__Task brief__. Find the line with "[youtube] (140, 2344)" in the entries below, then output every line from it down to the line with "[Перейти на наступну сторінку] (124, 2247)", exactly and with no pictures.

__Provided records__.
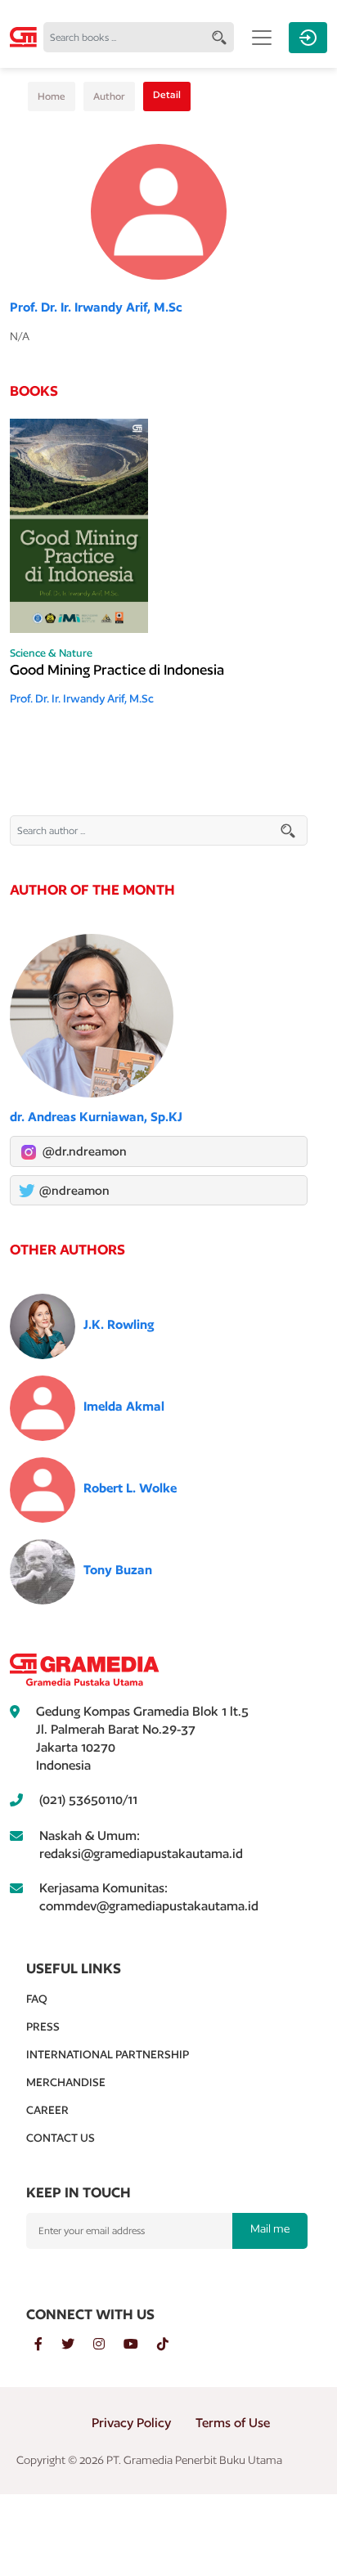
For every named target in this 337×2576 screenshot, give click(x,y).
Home (51, 96)
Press (43, 2026)
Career (47, 2109)
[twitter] (77, 2344)
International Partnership (107, 2054)
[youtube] (140, 2344)
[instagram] (108, 2344)
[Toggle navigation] (262, 37)
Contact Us (60, 2137)
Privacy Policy (131, 2422)
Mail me (270, 2228)
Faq (36, 1998)
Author (109, 96)
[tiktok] (171, 2344)
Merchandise (66, 2082)
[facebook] (47, 2344)
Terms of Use (232, 2422)
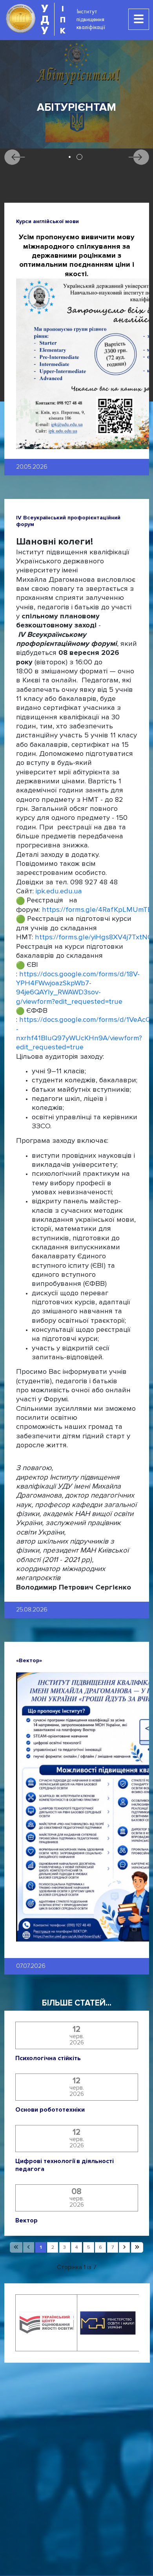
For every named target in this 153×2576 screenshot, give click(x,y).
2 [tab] (79, 157)
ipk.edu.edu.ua (59, 891)
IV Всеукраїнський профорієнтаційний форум (68, 521)
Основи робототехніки (50, 2110)
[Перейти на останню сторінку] (137, 2247)
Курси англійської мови (47, 221)
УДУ (44, 19)
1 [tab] (70, 157)
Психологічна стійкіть (48, 2058)
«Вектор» (29, 1660)
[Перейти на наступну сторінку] (124, 2247)
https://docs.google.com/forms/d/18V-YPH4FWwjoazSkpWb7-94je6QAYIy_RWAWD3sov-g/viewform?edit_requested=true (78, 988)
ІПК (63, 19)
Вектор (26, 2220)
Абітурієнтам (76, 107)
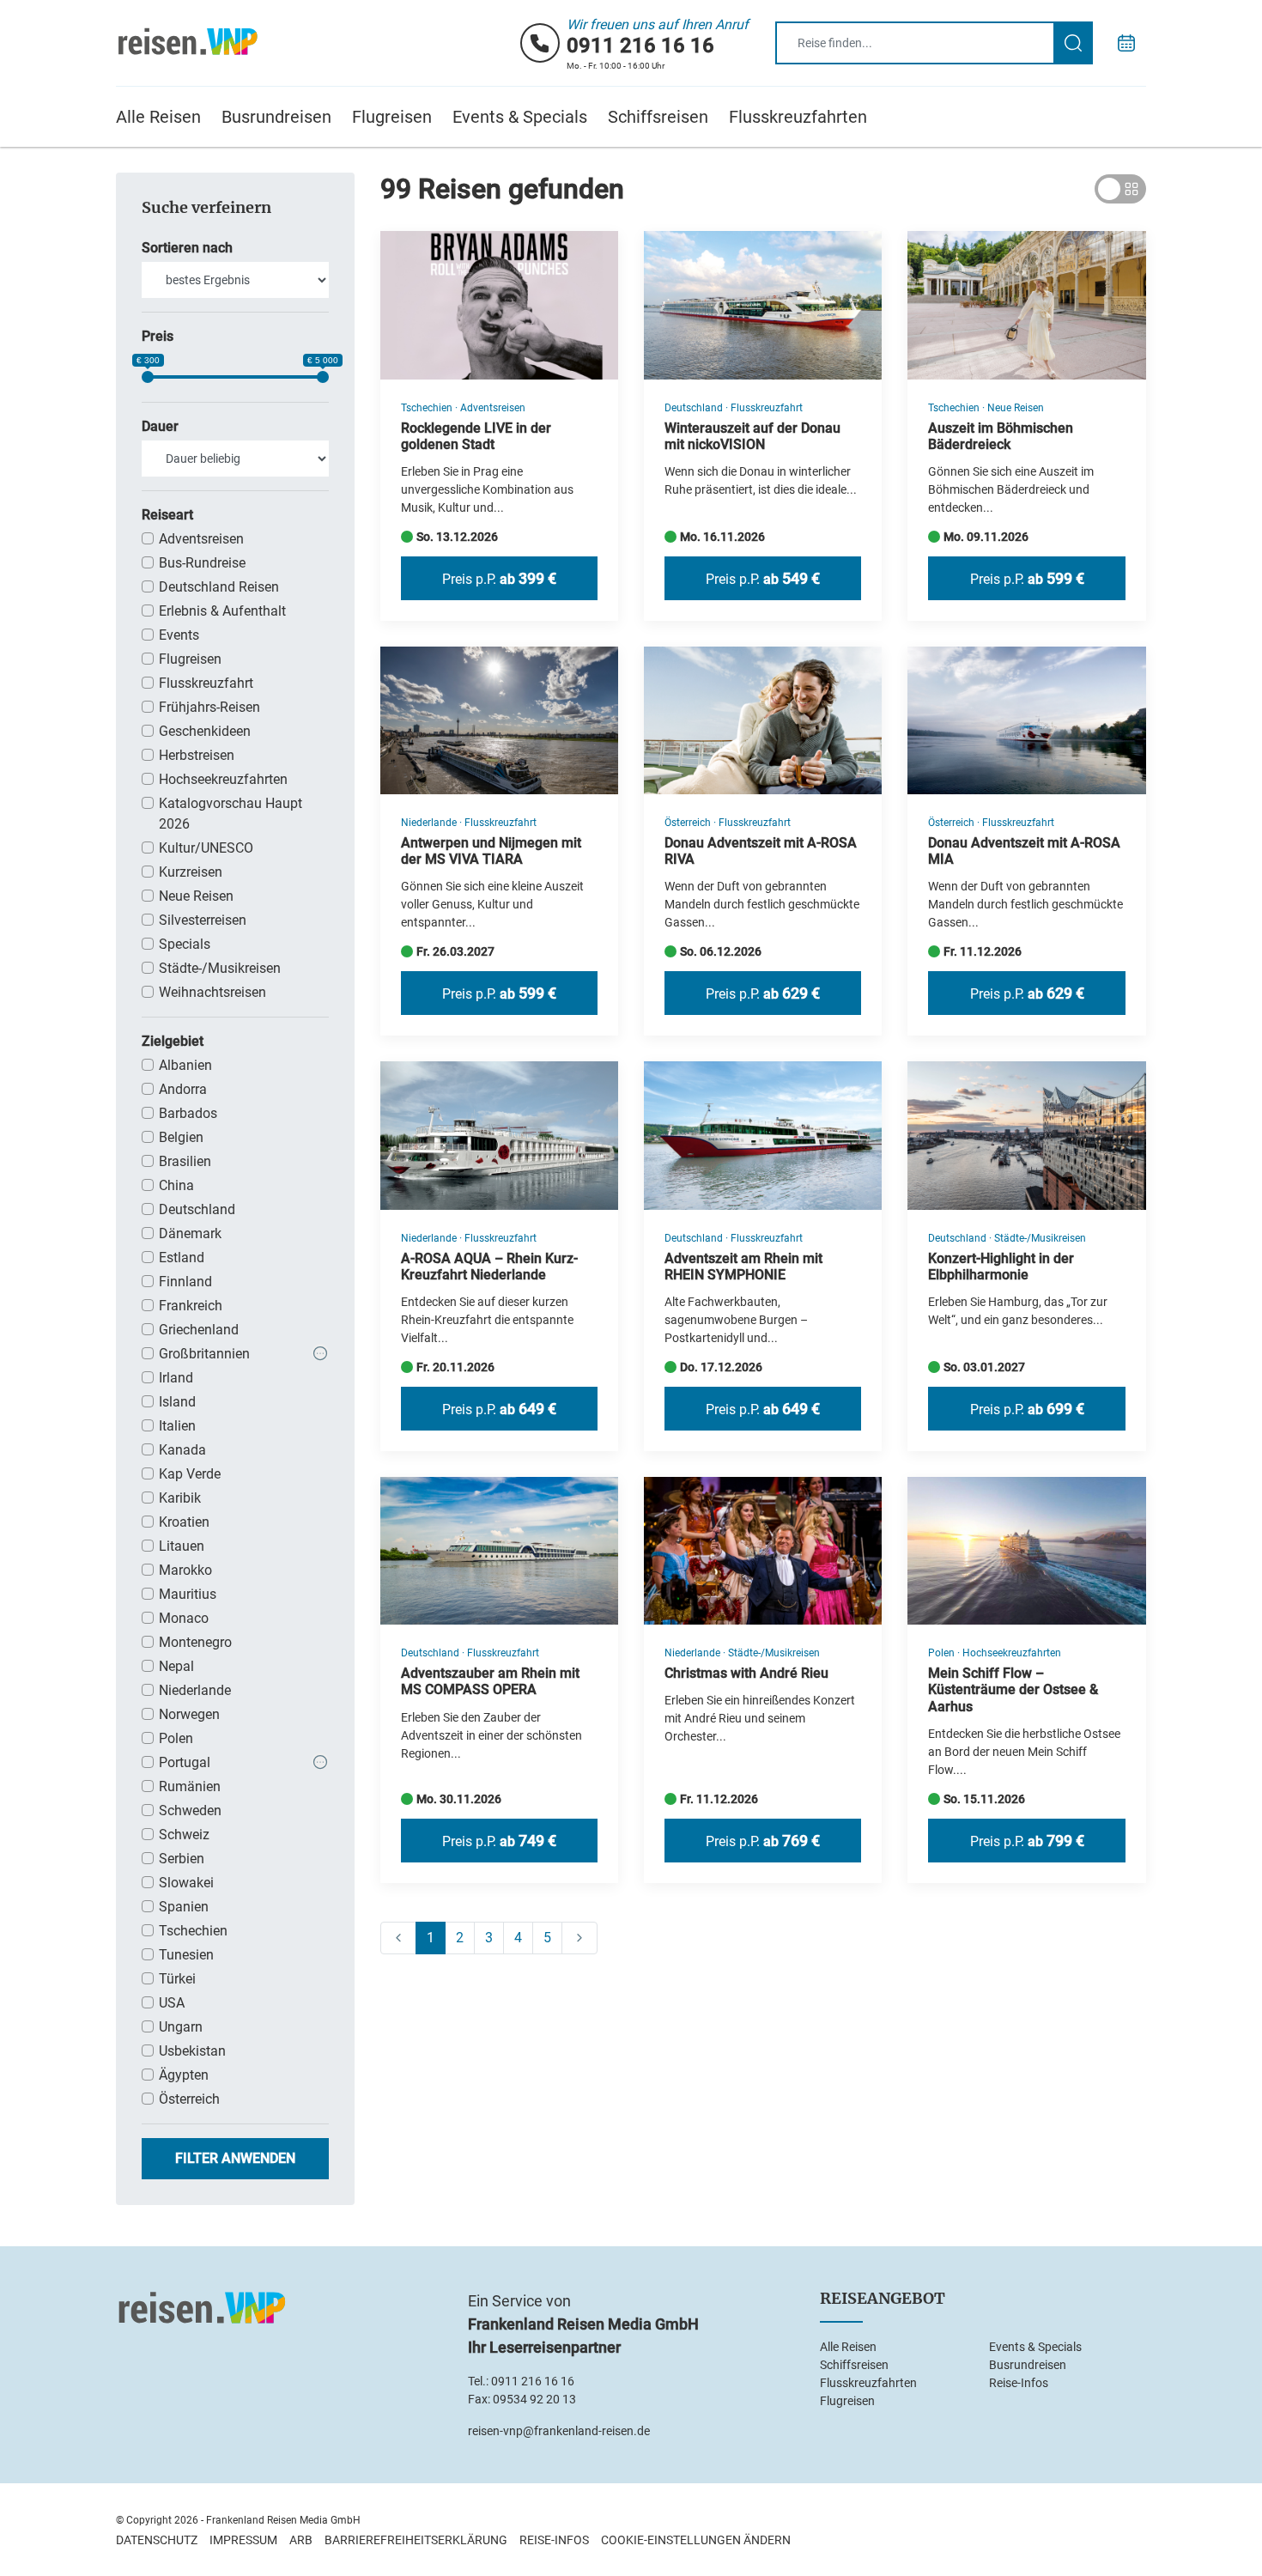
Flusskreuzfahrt (206, 683)
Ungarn (181, 2027)
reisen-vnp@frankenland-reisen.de (559, 2431)
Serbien (181, 1858)
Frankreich (190, 1305)
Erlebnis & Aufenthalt (222, 611)
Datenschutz (156, 2540)
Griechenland (199, 1329)
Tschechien (193, 1931)
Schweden (190, 1810)
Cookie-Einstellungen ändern (696, 2540)
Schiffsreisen (658, 116)
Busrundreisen (276, 116)
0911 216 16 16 (640, 45)
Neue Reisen (196, 896)
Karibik (180, 1498)
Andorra (183, 1089)
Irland (176, 1378)
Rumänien (190, 1786)
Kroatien (184, 1522)
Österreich (189, 2099)
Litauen (181, 1546)
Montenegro (195, 1642)
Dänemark (190, 1233)
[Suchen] (1073, 43)
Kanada (182, 1450)
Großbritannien (204, 1354)
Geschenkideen (205, 731)
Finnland (185, 1281)
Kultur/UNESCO (206, 848)
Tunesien (186, 1955)
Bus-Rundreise (202, 563)
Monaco (184, 1618)
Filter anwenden (235, 2158)
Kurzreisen (190, 872)
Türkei (177, 1979)
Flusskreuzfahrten (798, 116)
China (176, 1185)
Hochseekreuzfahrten (223, 779)
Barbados (188, 1113)
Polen (176, 1738)
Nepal (176, 1666)
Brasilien (185, 1161)
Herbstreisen (196, 755)
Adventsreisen (201, 539)
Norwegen (189, 1714)
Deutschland (197, 1209)
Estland (181, 1257)
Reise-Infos (1018, 2383)
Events (179, 635)
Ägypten (184, 2075)
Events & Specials (519, 116)
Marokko (185, 1570)
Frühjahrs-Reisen (209, 707)
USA (172, 2003)
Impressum (243, 2540)
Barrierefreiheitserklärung (416, 2540)
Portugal (184, 1762)
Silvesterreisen (202, 920)
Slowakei (186, 1882)
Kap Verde (190, 1474)
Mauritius (187, 1594)
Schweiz (184, 1834)
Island (177, 1402)
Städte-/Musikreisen (220, 968)
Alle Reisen (158, 116)
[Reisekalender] (1126, 43)
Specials (184, 944)
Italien (177, 1426)
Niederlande (195, 1690)
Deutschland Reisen (219, 587)
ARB (300, 2540)
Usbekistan (192, 2051)
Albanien (185, 1065)
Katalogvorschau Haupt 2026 (230, 813)
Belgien (181, 1137)
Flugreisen (392, 116)
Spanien (184, 1907)
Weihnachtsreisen (212, 992)
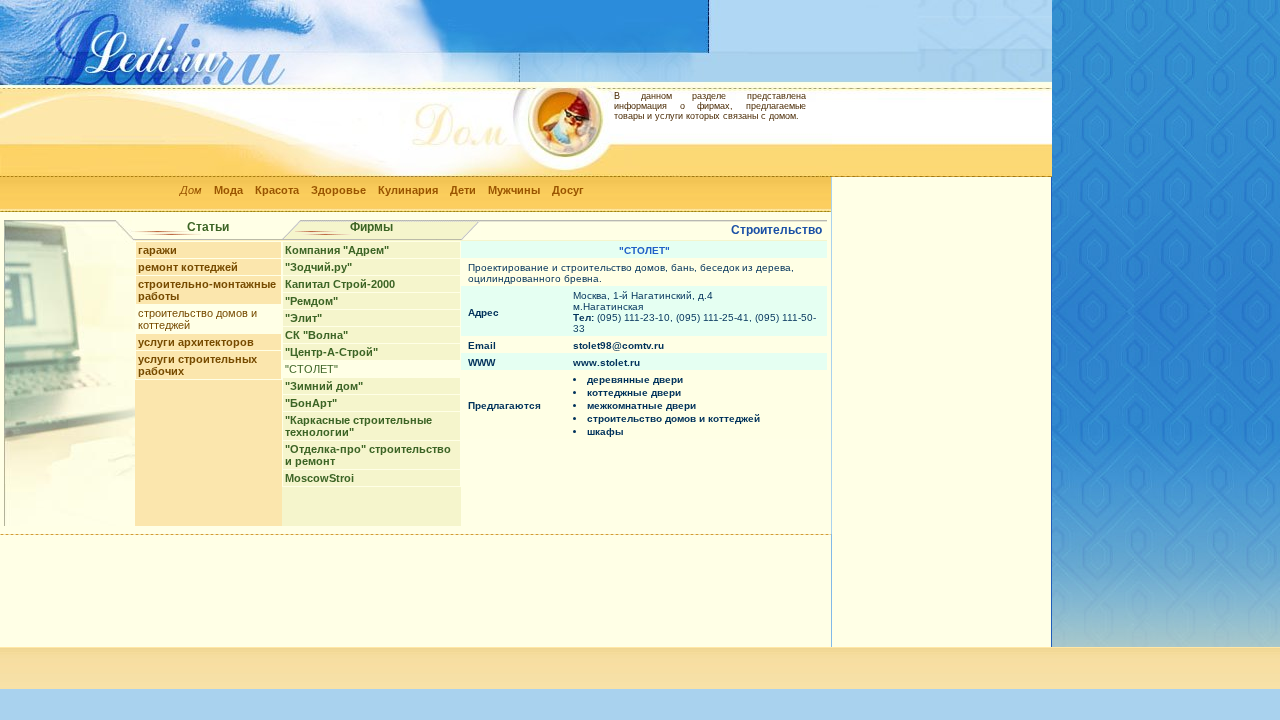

__Reply to the exercise__.
[youtube] (140, 2344)
[instagram] (108, 2344)
[Toggle navigation] (262, 37)
Contact Us (60, 2137)
Privacy Policy (131, 2422)
Mail me (270, 2228)
Faq (36, 1998)
Author (109, 96)
[tiktok] (171, 2344)
Merchandise (66, 2082)
[facebook] (47, 2344)
Terms of Use (232, 2422)
For every named target in this 153×2576 screenshot, give click(x,y).
2 [tab] (79, 157)
ipk.edu.edu.ua (59, 891)
IV Всеукраїнський профорієнтаційний форум (68, 521)
Основи робототехніки (50, 2110)
[Перейти на останню сторінку] (137, 2247)
Курси англійської мови (47, 221)
УДУ (44, 19)
1 [tab] (70, 157)
Психологічна стійкіть (48, 2058)
«Вектор» (29, 1660)
[Перейти на наступну сторінку] (124, 2247)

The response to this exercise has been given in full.